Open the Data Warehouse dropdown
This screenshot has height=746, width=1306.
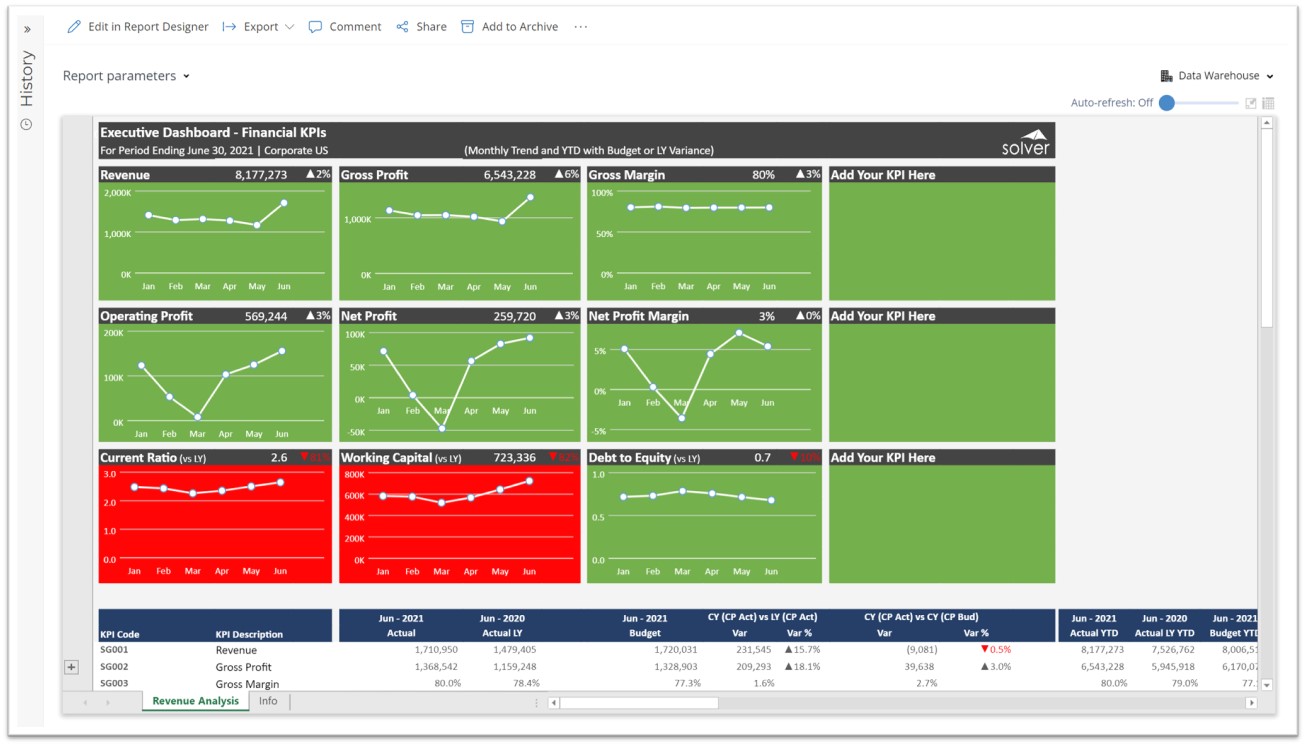(x=1217, y=76)
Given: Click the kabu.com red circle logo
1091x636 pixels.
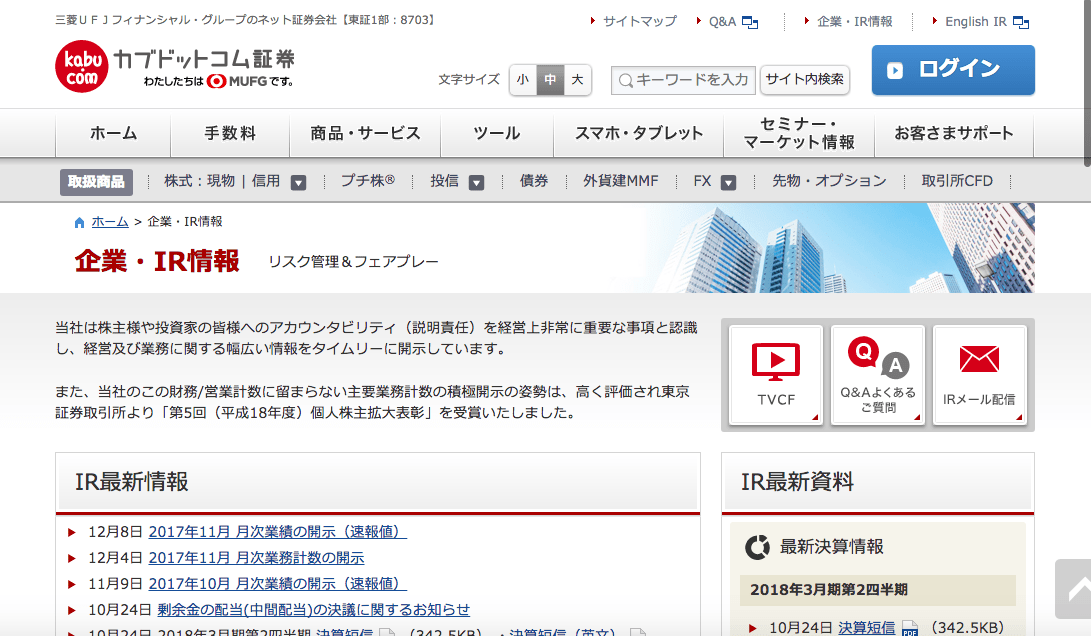Looking at the screenshot, I should (x=81, y=67).
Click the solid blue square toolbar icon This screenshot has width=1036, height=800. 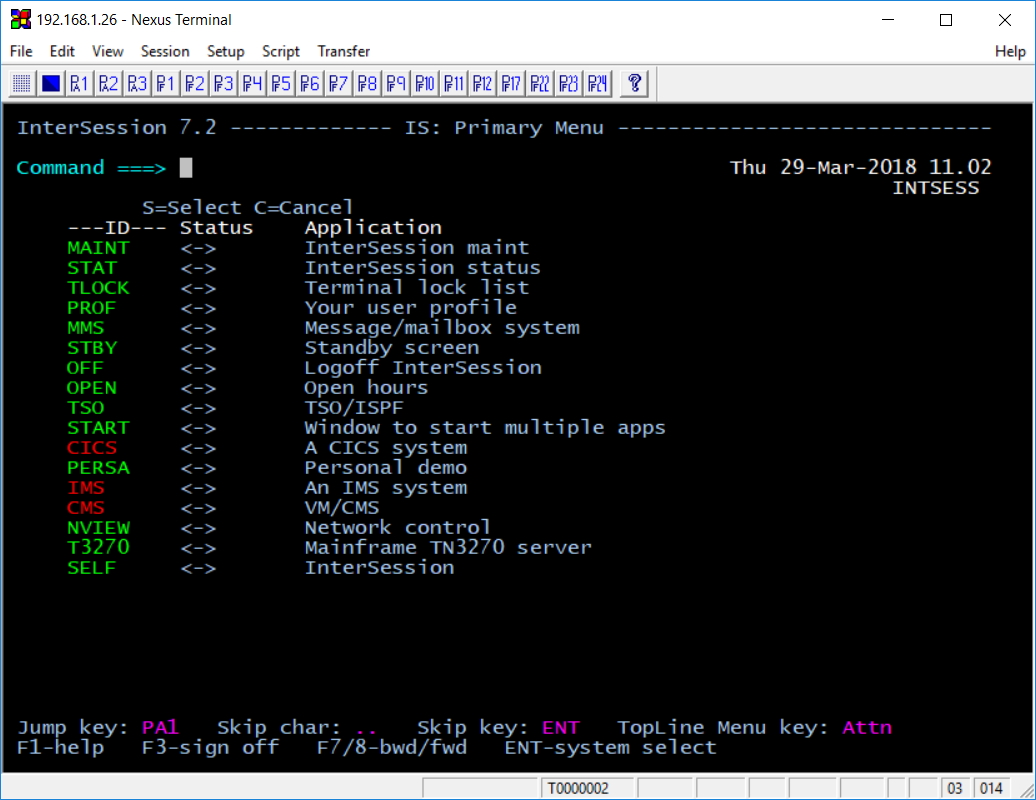[x=50, y=83]
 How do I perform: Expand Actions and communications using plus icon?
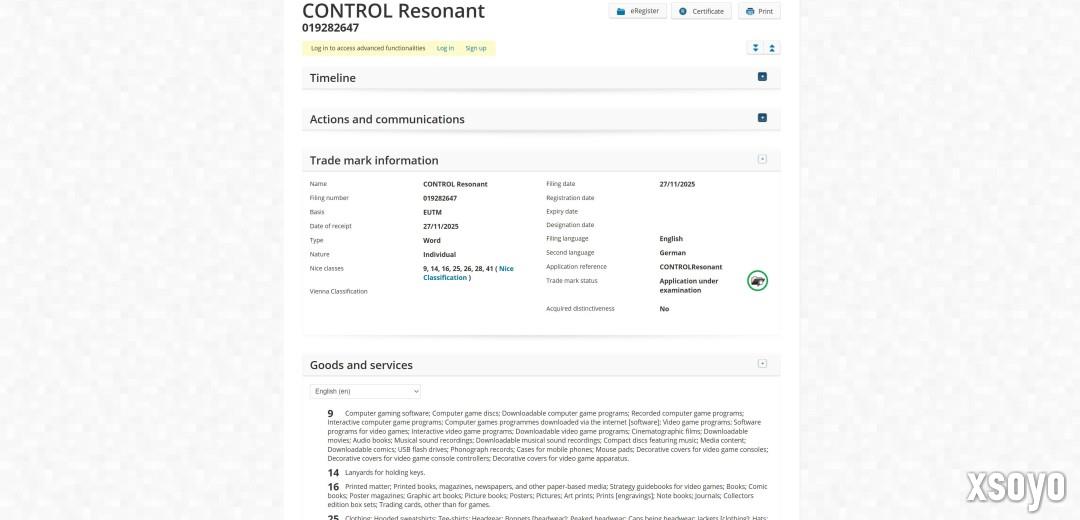(x=762, y=118)
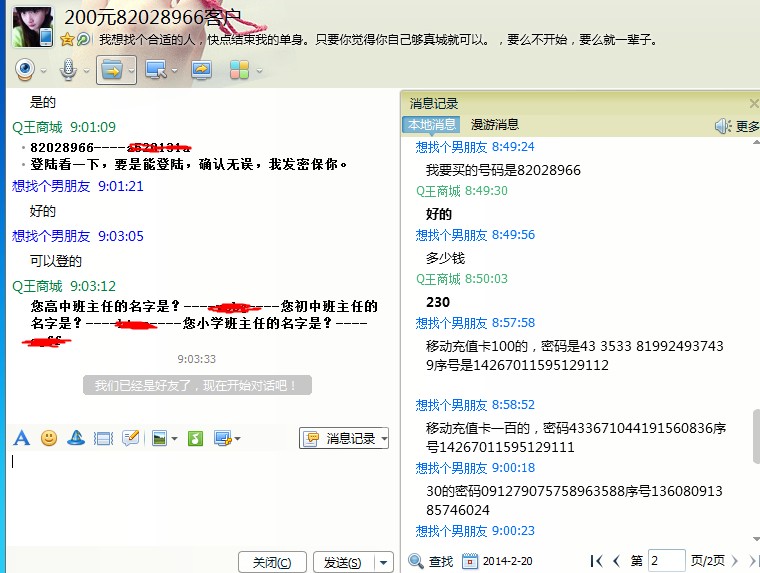Expand the screenshot tool dropdown arrow
This screenshot has height=573, width=760.
click(x=237, y=438)
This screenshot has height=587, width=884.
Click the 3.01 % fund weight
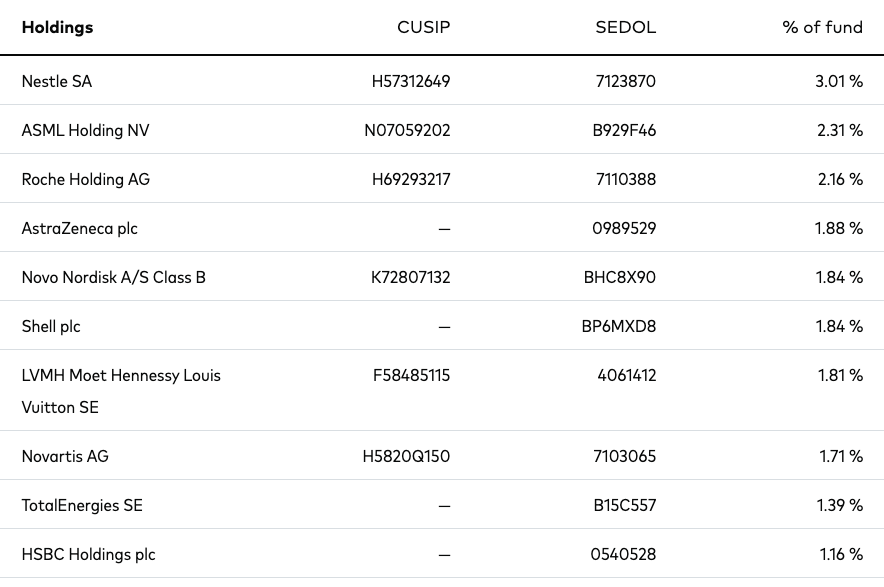point(838,81)
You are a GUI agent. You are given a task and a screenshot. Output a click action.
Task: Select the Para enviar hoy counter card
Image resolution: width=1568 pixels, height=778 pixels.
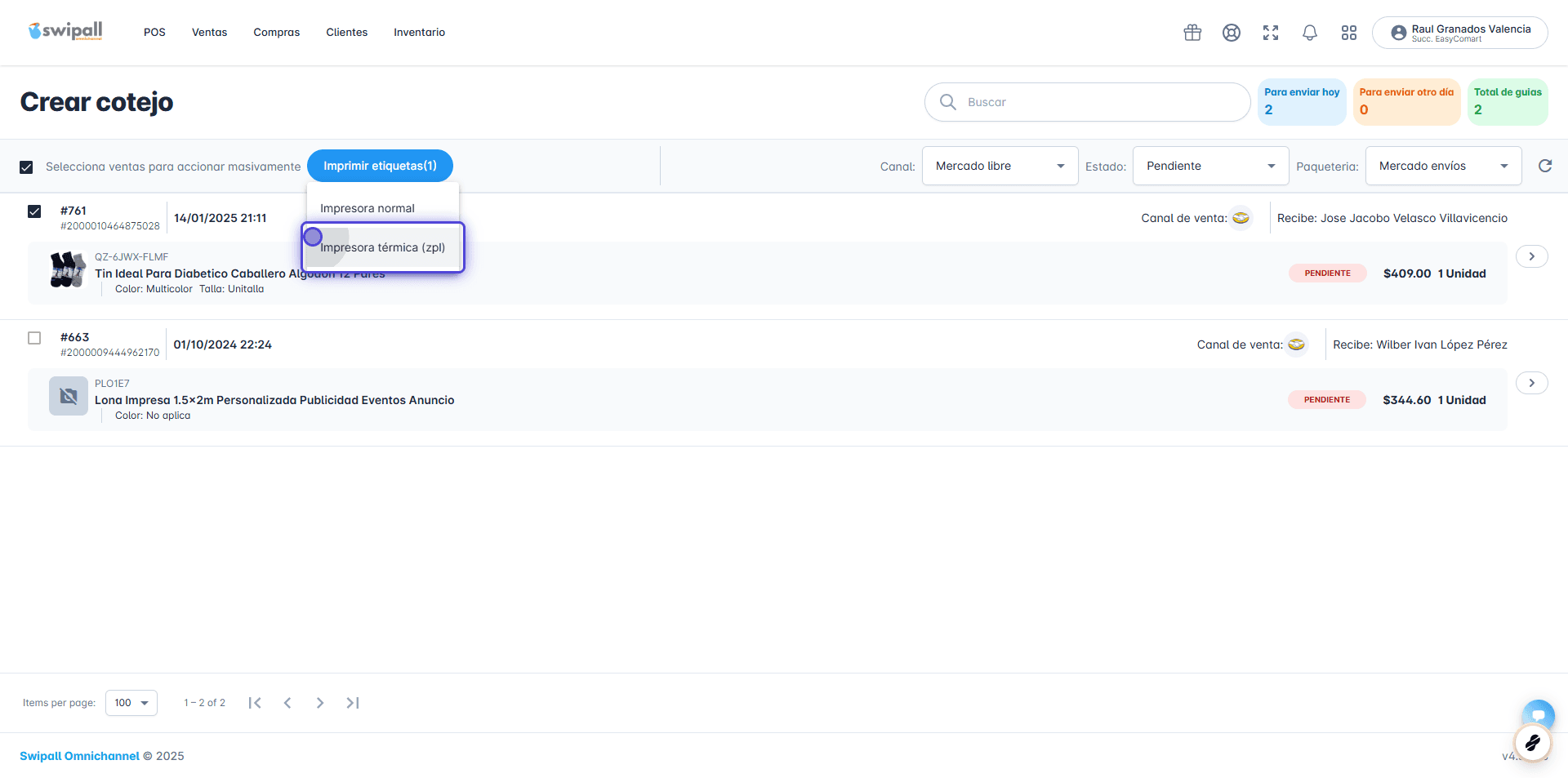(x=1302, y=102)
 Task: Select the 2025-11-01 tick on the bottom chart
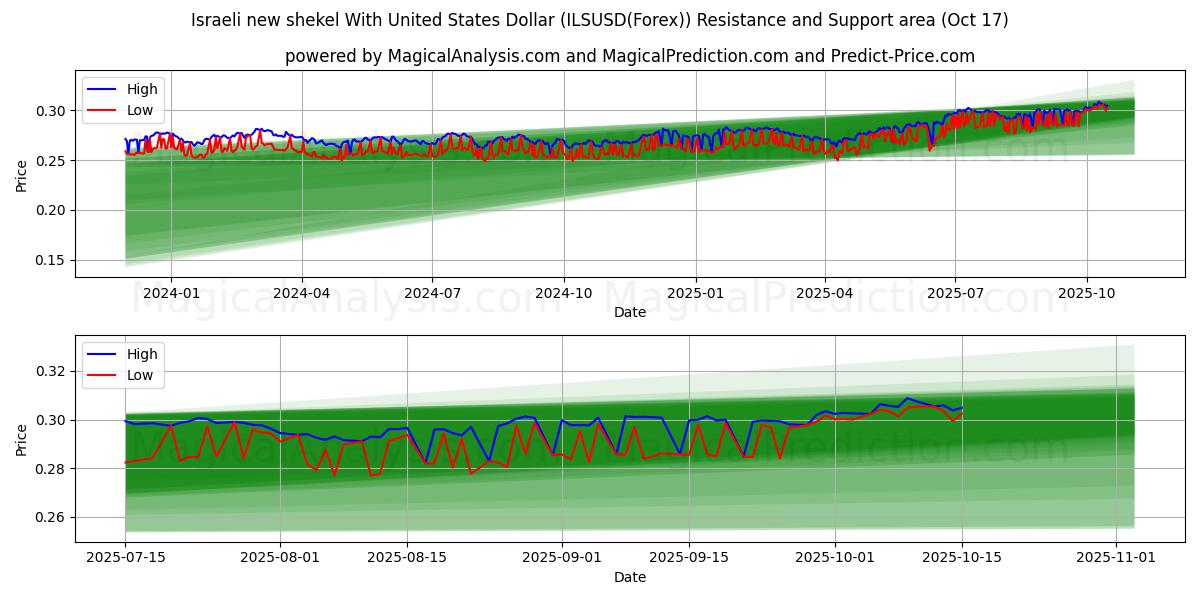1115,558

┄┄┄┄┄┄┄┄┄┄

AIM:
Reproduce every line from the one containing "Task: Select the 2025-11-01" through the end of the records, inclusive, requests included, with each coordinate in the answers multiplied by 1.9 and rounded to a whole number, halves rounded up. Leave the pictures out.

SOLUTION TO THE PROBLEM:
 Task: Select the 2025-11-01 tick on the bottom chart
2119,1060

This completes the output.